*** Given data ***

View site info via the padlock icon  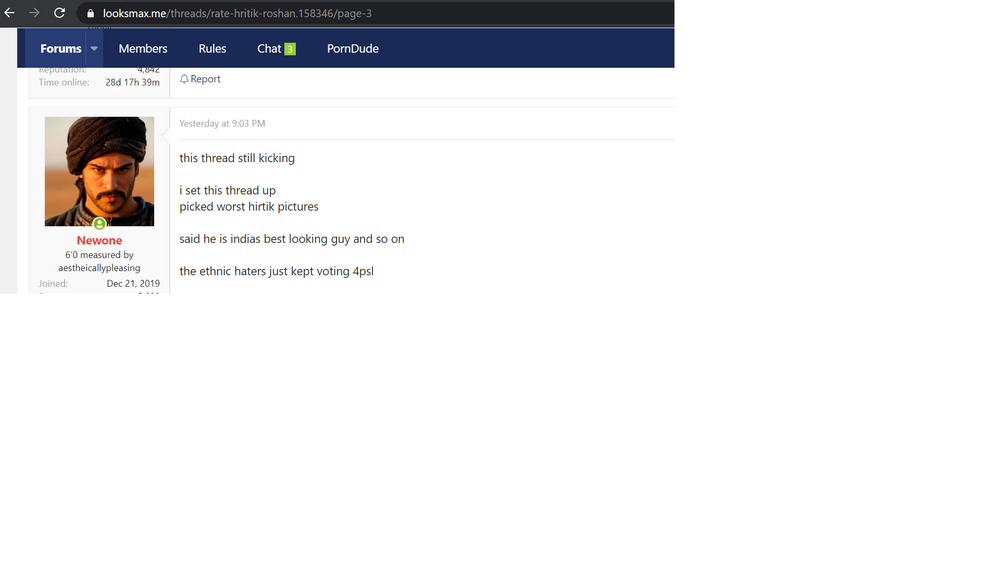91,13
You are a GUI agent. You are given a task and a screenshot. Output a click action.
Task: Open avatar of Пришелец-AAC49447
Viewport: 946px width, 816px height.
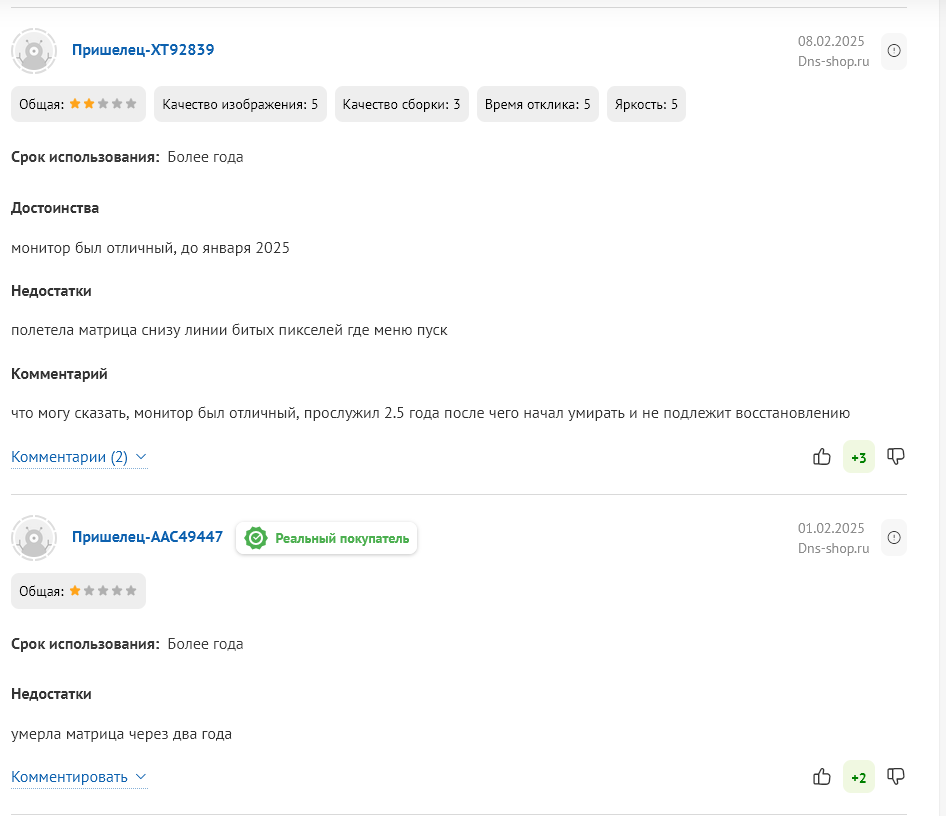point(34,538)
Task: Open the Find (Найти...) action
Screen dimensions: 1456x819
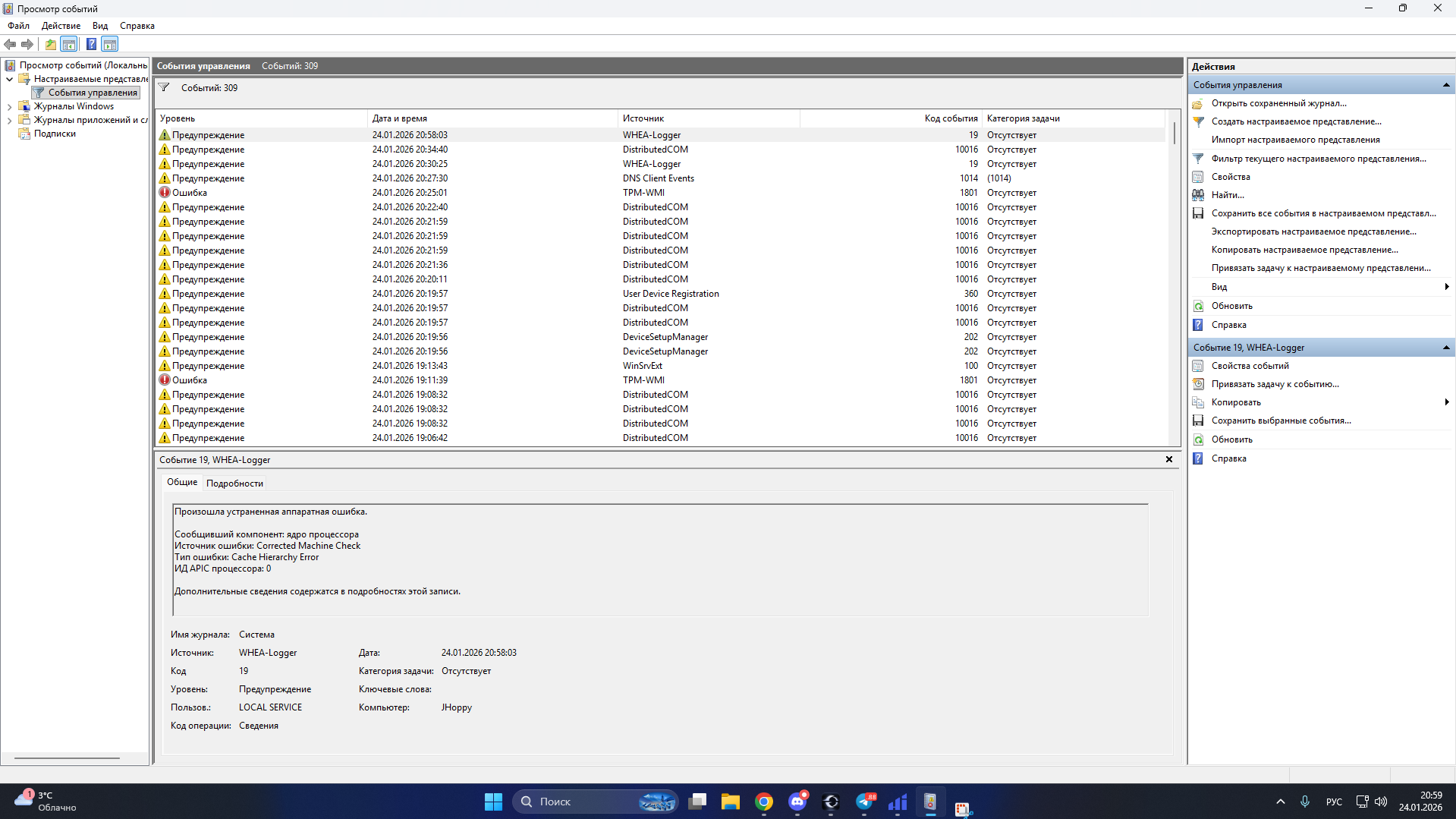Action: tap(1227, 195)

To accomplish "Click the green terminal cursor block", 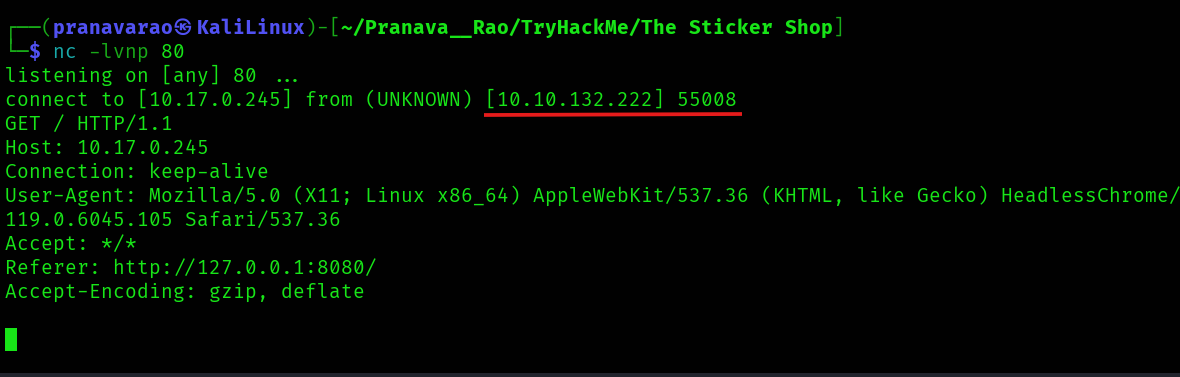I will (11, 339).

*** End of Given data ***

Aim of the exercise.
The answer must consist of every line from the listing above that includes the word "Open".

Response for this exercise.
Task: Open avatar of Пришелец-AAC49447
Task: Open the Find (Найти...) action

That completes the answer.